Elizabeth Ann sharpe Haley (b. 1941)
“My parents were grew up in Alabama. I was actually born in a little town called Letohatchee, Alabama, which is about 30 miles from Montgomery. When I was six months old they moved to Pittsburgh, where my mother’s sister and her family lived (the Moncrief’s). My dad was young with two young children, and the job opportunities were be better here in Pittsburgh. That’s the reason for the move. I actually grew up on Morgan Street and then my family purchased a house on Francis Street, which was up the street from the Centre Avenue YMCA.
[There is] just so much history in the Hill of people who’ve done well, and mainly because of the neighborhood.

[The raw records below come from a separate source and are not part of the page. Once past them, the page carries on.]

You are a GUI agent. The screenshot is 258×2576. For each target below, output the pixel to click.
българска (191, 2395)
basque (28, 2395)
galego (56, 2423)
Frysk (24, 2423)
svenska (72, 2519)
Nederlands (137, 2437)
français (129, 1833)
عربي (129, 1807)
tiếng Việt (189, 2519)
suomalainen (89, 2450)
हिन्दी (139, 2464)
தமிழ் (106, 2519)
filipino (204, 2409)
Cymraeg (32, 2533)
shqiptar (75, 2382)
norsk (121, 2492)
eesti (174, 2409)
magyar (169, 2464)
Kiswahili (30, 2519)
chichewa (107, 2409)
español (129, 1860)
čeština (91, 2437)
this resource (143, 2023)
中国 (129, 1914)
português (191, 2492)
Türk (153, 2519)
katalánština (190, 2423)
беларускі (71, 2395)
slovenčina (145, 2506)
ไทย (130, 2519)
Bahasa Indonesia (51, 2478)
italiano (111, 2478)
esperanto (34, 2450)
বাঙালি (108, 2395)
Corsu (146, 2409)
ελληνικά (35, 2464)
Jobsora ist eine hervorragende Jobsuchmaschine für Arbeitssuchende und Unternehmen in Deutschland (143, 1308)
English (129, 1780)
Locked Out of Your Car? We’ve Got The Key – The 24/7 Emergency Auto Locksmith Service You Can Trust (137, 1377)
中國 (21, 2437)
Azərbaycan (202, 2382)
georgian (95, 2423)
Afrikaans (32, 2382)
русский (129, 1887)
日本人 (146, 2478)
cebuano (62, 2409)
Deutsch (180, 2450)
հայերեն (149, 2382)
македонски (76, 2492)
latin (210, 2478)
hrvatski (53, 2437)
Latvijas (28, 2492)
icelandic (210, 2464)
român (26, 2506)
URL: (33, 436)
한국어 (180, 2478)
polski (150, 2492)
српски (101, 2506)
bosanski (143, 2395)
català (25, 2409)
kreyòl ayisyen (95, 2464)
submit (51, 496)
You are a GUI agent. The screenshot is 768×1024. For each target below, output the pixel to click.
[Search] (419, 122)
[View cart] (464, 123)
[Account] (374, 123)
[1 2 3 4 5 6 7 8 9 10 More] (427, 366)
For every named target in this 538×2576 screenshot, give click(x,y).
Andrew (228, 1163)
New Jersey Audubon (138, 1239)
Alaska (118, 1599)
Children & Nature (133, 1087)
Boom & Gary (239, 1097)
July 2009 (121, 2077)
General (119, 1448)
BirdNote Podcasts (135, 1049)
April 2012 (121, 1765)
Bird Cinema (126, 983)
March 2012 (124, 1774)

All the houses were [kept] with pride, and people were homeowners. Which doesn’t mean that if you weren’t a homeowner that you couldn’t prosper. But that Francis St. and Centre Avenue, those were all homeowners so they took the leadership and pride into the Hill. So you know when people say, ‘Where are you from?’ I’m glad to say I’m from the Hill.”
Charlene Foggie-Barnett (b. 1958)
“My basic connection [to the Hill] is my mother (Madeline Sharpe-Foggie) was married to my father (Bishop Charles H. Foggie) in the Hill, and they produced me (laughs). But my mother was raised in the Hill on Junilla Street, and her extended family was raised in the Hill. They had come from Abbeyville, South Carolina, and eventually ended up as a family in the Hill District. My father was actually born in Sumpter, South Carolina, but he had to go north because his father was almost lynched. He was raised in Boston, and he became a minister and a Civil Rights leader here in the Pittsburgh area.
My dad was close with Thurgood Marshall and a lot of the national Civil Rights people. And I remember them being in the house different times, even Dr. King before his death. These people were sitting in each other’s living rooms, planning things. As we do now. But their outcomes were very much chronicled and pinnacled because big things were happening.
I was raised on Ewart Drive. It’s in the “Sugar Top” area, which in some circles can get you into kind of a sticky mess because at one time it was considered an elitist area. It was and it was not. There were some people that had made some advantages economically, socially, politically, educationally and what not—and they seemed to congregate in this area. Attorneys, physicians, business owners, ministers, educators lived in Sugar Top, as did other people. If you fell down and got hurt, your neighbor would take you in and clean up your cut. It was really like Cheers almost. Everyone really knew your name. Or they knew where you were supposed to be. And it didn’t matter if you lived in the Lower Hill or Upper Hill or Middle Hill or whatever, people got along. I know I’m making it seem like a utopia but it felt like that. And I’ve never had that feeling again.”